Meta-analyses are often considered as the highest level of evidence for evaluating interventions in health care [1], [2] and are very influential in the literature and in practice [3]. However, there has been some debate on whether meta-analyses provide reliable evidence. For example, in an analysis that stirred intense discussion and criticism, LeLorier et al. [4] evaluated 19 meta-analyses and pointed out that these studies had only modest ability to predict the results of subsequent large clinical trials. Meta-analyses with limited evidence, biased studies, and poor-quality trials are considered to be more prone to unreliable results [5], [6], [7], [8], [9], [10]. Other investigators have pointed out that the current interpretation of statistically significant results in meta-analyses ignores the fact that studies are added one at a time, thus one needs more conservative rules to claim statistical significance [7], [10]. When corrections for sequential testing are made, many statistically significant meta-analyses lose their nominal significance [11].
Based on these concerns, clinicians, patients, and policy makers are left with some uncertainty about how they should interpret a meta-analysis, when they see that it has a P-value < 0.05 and its 95% confidence intervals (CIs) exclude the null. How likely is it that there is some genuine treatment effect rather than a “false positive”? Moreover, if there is some effect, is the statistically significant meta-analysis estimate reliable or inflated—and, if so, by how much? Often clinicians and policy makers use nominal statistical significance as a first prerequisite before even considering an intervention for implementation. Then, they may also ask for a sufficiently large treatment effect size.
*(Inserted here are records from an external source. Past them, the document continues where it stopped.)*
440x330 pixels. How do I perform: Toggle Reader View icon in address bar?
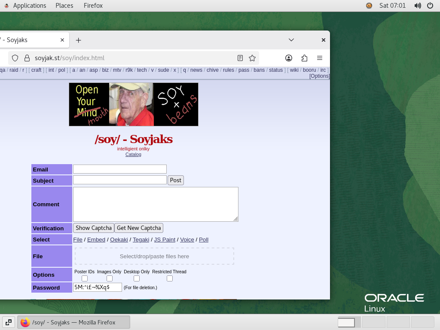point(240,58)
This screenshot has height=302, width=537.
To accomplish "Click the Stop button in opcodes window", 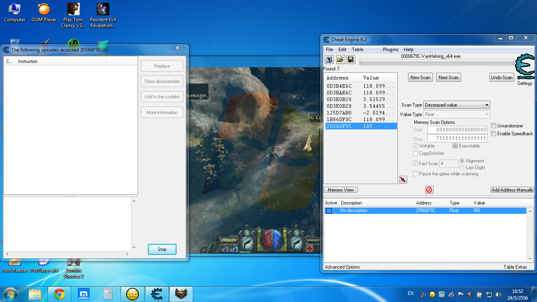I will 162,249.
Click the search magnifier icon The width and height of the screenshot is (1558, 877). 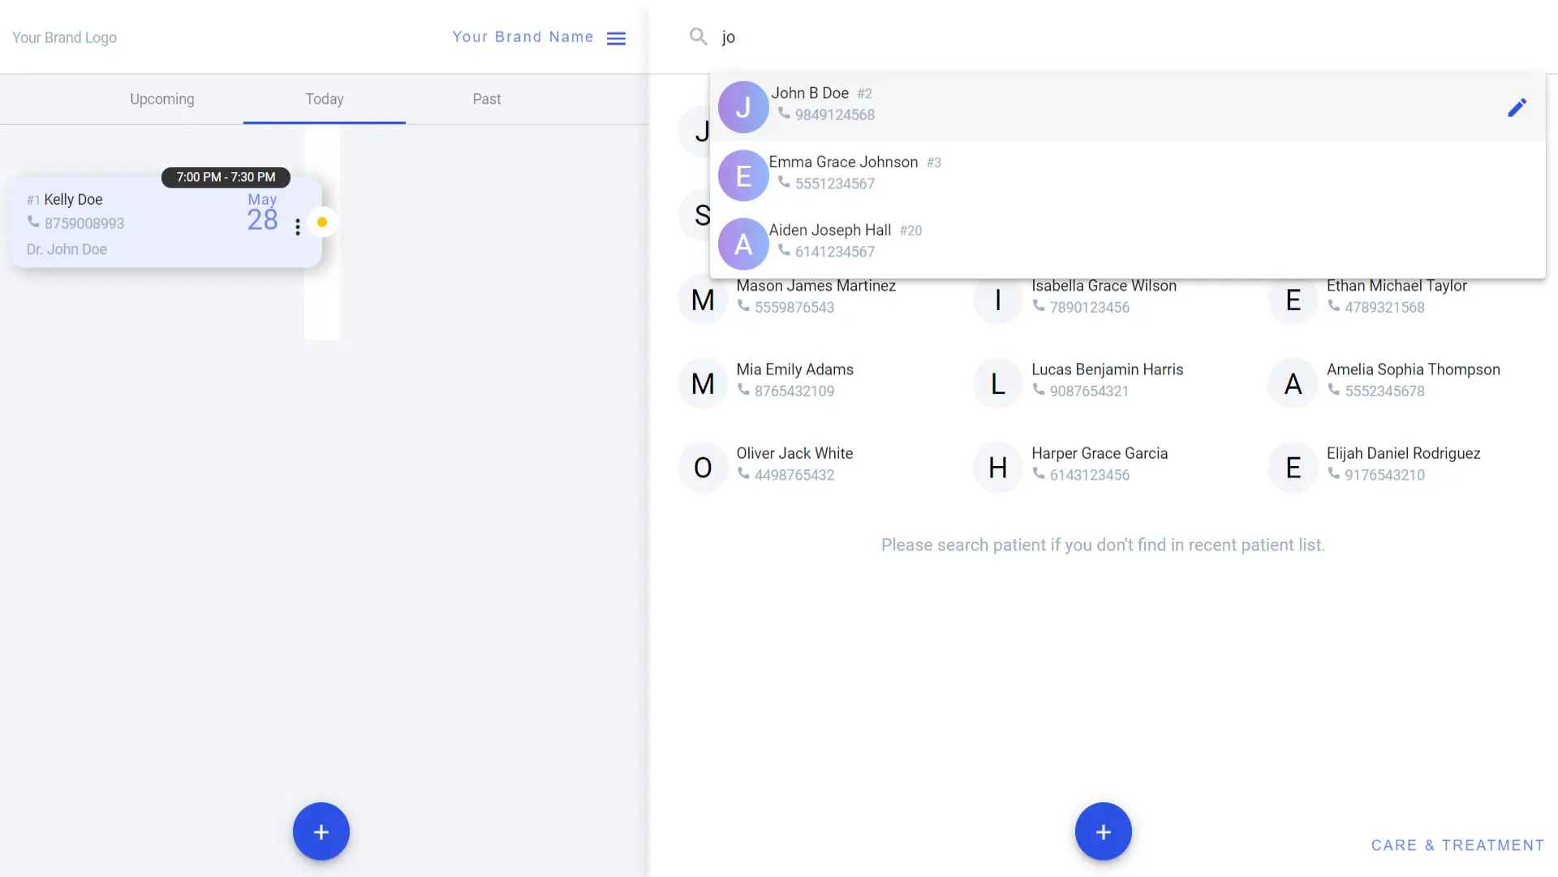[x=698, y=37]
However, there is evidence from diverse fields that, when one focuses on statistically significant results that pass a given threshold of significance (e.g., P < 0.05), some of them are false positives [5] and effect size estimates are inflated on average because of the winner’s curse phenomenon [12]. The winner’s curse refers to the situation where we select results based on the fact that they cross a threshold of significance and at the same time we try to obtain an effect size estimate. It is then mathematically expected that, on average, these estimates are exaggerated [12]. The extent of inflation of effect sizes varies substantially across different studies and scientific fields and is more prominent when the sample size is smaller [12], [13], [14]. False positives and inflation of effects for meta-analyses of clinical trials require more systematic study. Both false positives and inflated effects could cause misleading impressions about an intervention and wrong treatment choices.
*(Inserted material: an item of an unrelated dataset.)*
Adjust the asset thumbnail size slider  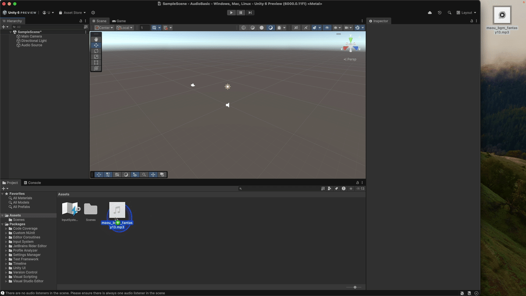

Here, we evaluated empirically whether nominally statistically significant results in meta-analyses of clinical trials are credible and the effect sizes from such meta-analyses are potentially inflated. We estimated the credibility (the posterior probability of true-positive results) in independent meta-analyses that had nominal statistical significance in the Cochrane Database of Systematic Reviews (CDSR) in late 2005. Then, we evaluated the change in the credibility of these meta-analyses that had data from additional trials included by early 2010. Moreover, we estimated whether the updating data suggested smaller effects than the initial meta-analyses.